Hi, i tried my best to look around for answers, so appreciate your help please. I have Apache Spark and Cassandra set up. But any code i try to run is getting me error. I'm new to Scala/Spark.
When I run this code from Jupyter, it seems to work and writes a new keyspace/table to my Cassandra db:
CassandraConnector(conf).withSessionDo { session => session.execute("CREATE KEYSPACE testdemo WITH REPLICATION = {'class': 'SimpleStrategy', 'replication_factor': 3 }") session.execute("CREATE TABLE testdemo.words (word text PRIMARY KEY, count int)") }
In here, the schema command works, but showing the contents doesn't work and I get a lot of warning messages as below:
val rating = spark.read .format("org.apache.spark.sql.cassandra") .option("spark.cassandra.connection.host","192.168.0.100") .options(Map( "table" -> "testdemo", "keyspace" -> "testdemo" .load() rating.schema //schema loads ok rating.show() //this one throws error
WARN scheduler.TaskSchedulerImpl: Initial job has not accepted any resources; check your cluster UI to ensure that workers are registered and have sufficient resources
When I try from spark-shell, I get this and error as below:
val testDF = spark.read.format("org.apache.spark.sql.cassandra"). options(Map("table"->"testdemo","keyspace"->"testdemo")). load testDF.show()
Caused by: java.lang.ClassNotFoundException: org.apache.spark.sql.catalyst.package$ScalaReflectionLock$
From looking around, the last error seems to be a compatibility issue.

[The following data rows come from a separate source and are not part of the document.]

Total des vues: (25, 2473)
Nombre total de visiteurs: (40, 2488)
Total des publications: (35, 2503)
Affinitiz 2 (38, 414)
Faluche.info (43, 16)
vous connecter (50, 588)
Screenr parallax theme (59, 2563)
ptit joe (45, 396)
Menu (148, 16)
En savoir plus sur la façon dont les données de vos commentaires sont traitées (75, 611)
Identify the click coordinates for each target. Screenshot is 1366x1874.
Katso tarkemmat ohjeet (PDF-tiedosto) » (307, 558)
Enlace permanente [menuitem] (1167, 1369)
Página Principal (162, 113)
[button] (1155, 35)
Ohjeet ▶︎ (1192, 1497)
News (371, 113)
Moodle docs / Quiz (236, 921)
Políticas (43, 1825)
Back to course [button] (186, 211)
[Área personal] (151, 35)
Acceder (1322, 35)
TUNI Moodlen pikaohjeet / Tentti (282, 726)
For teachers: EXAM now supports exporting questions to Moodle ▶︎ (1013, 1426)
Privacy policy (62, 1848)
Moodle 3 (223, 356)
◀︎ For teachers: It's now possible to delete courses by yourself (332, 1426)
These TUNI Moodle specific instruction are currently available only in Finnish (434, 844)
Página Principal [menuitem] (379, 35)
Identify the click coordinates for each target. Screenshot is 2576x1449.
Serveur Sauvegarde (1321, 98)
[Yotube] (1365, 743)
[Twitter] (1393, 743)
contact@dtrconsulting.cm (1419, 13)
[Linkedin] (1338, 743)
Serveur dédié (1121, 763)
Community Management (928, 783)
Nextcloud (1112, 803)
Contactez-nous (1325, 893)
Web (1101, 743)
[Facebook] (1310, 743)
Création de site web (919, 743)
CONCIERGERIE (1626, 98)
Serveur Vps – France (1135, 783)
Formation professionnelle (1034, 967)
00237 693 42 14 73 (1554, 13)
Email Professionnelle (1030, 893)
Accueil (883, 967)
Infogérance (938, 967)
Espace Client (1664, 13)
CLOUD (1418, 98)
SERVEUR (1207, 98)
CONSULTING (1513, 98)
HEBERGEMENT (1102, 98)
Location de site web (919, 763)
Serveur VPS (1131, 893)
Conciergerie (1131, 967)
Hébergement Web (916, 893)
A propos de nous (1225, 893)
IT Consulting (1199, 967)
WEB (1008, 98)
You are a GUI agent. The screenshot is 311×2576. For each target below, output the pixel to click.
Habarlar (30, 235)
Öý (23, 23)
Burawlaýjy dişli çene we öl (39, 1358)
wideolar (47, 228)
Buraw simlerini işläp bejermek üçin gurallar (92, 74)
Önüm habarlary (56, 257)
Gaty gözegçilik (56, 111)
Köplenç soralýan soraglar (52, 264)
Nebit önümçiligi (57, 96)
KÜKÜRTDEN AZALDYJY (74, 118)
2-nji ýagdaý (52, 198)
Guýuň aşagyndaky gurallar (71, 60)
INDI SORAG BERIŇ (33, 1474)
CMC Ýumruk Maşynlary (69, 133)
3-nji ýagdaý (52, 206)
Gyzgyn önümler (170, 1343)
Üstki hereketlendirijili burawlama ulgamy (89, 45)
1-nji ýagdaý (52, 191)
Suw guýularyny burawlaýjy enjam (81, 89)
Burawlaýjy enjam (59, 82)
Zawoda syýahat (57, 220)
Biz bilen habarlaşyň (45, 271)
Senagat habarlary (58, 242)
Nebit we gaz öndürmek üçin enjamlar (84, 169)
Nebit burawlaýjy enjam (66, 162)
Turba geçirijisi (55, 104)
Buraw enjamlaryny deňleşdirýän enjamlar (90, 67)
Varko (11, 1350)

spark-shell --packages datastax:spark-cassandra-connector:2.4.0-s_2.11
I tried to change this to use other connectors from https://mvnrepository.com/artifact/com.datastax.spark/spark-cassandra-connector, but spark-shell can't find it
--packages datastax:spark-cassandra-connector:2.4.1-2.11 //not found
Please help! I'm running the following versions.
- Scala version 2.11.12
- Spark version 2.4.4
- Cassandra 3.11.4